Convolutional Neural Network-based Efficient Dense Point Cloud Generation using Unsigned Distance Fields

TL;DR

This paper introduces a lightweight CNN that efficiently generates dense 3D point clouds from sparse data by predicting unsigned distance fields, outperforming existing methods in speed, size, and quality.

Contribution

The authors propose a novel CNN architecture that learns unsigned distance fields for arbitrary shapes, enabling efficient and high-quality dense point cloud generation.

Findings

7.8x fewer model parameters

2.4x faster inference time

up to 24.8% better generation quality

Abstract

Dense point cloud generation from a sparse or incomplete point cloud is a crucial and challenging problem in 3D computer vision and computer graphics. So far, the existing methods are either computationally too expensive, suffer from limited resolution, or both.
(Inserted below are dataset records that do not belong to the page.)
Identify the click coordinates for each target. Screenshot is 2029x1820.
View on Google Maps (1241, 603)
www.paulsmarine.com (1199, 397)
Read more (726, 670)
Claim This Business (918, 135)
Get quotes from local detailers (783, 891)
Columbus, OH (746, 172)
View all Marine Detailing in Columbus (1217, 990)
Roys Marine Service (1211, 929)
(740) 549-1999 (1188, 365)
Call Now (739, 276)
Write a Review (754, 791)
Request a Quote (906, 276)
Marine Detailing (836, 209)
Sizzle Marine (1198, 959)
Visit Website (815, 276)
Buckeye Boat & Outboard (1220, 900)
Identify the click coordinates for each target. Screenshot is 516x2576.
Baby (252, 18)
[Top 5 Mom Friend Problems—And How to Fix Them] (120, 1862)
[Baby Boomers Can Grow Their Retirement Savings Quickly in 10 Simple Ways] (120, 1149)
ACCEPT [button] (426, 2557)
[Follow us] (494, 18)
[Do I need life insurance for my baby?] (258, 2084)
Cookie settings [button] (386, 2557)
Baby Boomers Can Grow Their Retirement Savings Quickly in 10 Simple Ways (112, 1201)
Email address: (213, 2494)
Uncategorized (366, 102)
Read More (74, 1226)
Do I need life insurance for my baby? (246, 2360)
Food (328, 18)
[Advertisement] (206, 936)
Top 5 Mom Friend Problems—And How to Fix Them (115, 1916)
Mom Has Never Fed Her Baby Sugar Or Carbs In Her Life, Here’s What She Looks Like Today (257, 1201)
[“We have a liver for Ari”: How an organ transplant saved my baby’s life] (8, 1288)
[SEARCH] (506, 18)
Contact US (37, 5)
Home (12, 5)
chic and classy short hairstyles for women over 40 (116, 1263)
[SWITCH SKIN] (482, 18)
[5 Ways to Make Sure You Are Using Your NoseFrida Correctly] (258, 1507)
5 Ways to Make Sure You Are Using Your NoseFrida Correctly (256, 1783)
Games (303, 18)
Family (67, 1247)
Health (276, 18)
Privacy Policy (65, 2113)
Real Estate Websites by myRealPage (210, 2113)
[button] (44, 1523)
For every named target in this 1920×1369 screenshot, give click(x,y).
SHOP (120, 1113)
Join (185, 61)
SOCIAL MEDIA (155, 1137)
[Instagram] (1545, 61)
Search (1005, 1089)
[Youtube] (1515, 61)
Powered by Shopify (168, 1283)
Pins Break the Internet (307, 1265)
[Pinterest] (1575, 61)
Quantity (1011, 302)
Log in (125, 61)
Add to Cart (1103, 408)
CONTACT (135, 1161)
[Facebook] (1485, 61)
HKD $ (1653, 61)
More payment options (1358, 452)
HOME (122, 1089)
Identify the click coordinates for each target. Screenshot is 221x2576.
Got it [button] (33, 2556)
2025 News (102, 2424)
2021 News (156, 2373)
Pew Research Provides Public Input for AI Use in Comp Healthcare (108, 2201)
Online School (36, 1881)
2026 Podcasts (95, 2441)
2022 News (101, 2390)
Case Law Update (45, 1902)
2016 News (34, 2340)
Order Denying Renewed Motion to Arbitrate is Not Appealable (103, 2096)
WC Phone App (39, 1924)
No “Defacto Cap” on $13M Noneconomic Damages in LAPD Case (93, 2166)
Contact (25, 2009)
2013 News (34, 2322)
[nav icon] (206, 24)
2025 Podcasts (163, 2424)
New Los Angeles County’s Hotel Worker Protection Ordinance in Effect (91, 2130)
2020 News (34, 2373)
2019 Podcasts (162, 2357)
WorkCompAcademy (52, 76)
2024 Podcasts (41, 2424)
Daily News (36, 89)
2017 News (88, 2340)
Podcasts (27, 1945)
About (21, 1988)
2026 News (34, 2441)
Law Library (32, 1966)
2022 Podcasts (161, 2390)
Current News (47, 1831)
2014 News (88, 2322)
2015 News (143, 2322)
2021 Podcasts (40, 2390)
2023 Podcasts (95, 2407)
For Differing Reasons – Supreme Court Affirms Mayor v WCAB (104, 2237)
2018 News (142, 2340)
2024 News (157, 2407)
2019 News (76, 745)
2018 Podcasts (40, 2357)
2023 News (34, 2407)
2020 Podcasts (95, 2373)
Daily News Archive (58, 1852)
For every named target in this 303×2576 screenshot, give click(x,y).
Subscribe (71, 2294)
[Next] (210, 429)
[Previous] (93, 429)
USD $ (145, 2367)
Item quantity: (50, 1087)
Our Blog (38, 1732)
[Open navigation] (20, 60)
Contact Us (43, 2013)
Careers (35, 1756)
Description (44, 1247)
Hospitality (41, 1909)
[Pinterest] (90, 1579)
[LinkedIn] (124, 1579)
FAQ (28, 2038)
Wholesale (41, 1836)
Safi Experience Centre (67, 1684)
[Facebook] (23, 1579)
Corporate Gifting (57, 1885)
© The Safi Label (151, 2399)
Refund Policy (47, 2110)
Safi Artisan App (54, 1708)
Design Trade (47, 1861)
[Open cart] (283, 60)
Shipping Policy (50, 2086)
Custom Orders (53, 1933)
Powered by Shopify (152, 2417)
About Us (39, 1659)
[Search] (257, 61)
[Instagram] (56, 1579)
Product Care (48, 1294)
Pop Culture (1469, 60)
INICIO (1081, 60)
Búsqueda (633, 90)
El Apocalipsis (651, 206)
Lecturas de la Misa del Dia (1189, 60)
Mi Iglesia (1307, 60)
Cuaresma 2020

In addition, some methods are strictly limited to watertight surfaces -- another major obstacle for a number of applications. To address these issues, we propose a lightweight Convolutional Neural Network that learns and predicts the unsigned distance field for arbitrary 3D shapes for dense point cloud generation using the recently emerged concept of implicit function learning. Experiments demonstrate that the proposed architecture outperforms the state of the art by 7.8x less model parameters, 2.4x faster inference time and up to 24.8% improved generation quality compared to the state-of-the-art.